Procurei uma série de coisas e
uma delas se chamava Beleza. A Beleza total, verdadeira e derradeira. Todavia,
descobri sem querer, que naquele mundo, a Beleza era vaga,(talvez não só
naquele mundo, mas neste que me encontro cá agora). Como ela era invisível, meus membros
farejavam-na. Eram eles que me diziam o que era belo ou horrendo. Compreendi que a Beleza vaga por aí e acolá. Mas ainda
assim a desejo, mesmo que ela serpenteie de forma ligeira, superficial e
irregular. Há certamente eternidade no que é efêmero. Quero a eternidade das
frações de segundos.
O escuro total revelou a minha
divindade. Sou o herói. Sou Teseu e Minotauro. Aquele que expande e aquele que
destrói. Só nas trevas conseguimos sê-los. Fora dela nos bipartimos e
fragmentamos. Percorro o escuro no intuito de libertar aquilo que mais protejo,
e aprisionar meus sombrios desejos. Para me libertar e me afugentar . O fio
inicial que me conduziu, acabei por superá-lo. Retesei-o e depois, sem o mínimo remorso, fiz o corte.

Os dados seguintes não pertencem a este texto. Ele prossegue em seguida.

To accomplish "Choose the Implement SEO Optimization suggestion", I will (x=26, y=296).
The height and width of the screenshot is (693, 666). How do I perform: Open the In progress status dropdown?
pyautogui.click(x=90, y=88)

Alcancei o inalcançável. Uma parte disso consegui trazer para o mundo de fora,
da luz, da certeza. Infelizmente, muito do que ganhei, tive de ofertar às
sombras. Sacrifiquei para conseguir retornar. Não que a volta fosse mais nobre
que a partida, mas a covardia também faz parte de mim, confesso.
O nome da descoberta fica
guardado. Se me foi revelado, algo me fez apagar da mente. Mais importante que
conhecer a nomeação de algo, é ter na pele a sensação do que foi. E esta memória
específica nunca se apagará, pois no
universo que estive, não fui apenas herói. Fui mais que isso. Fui o rei.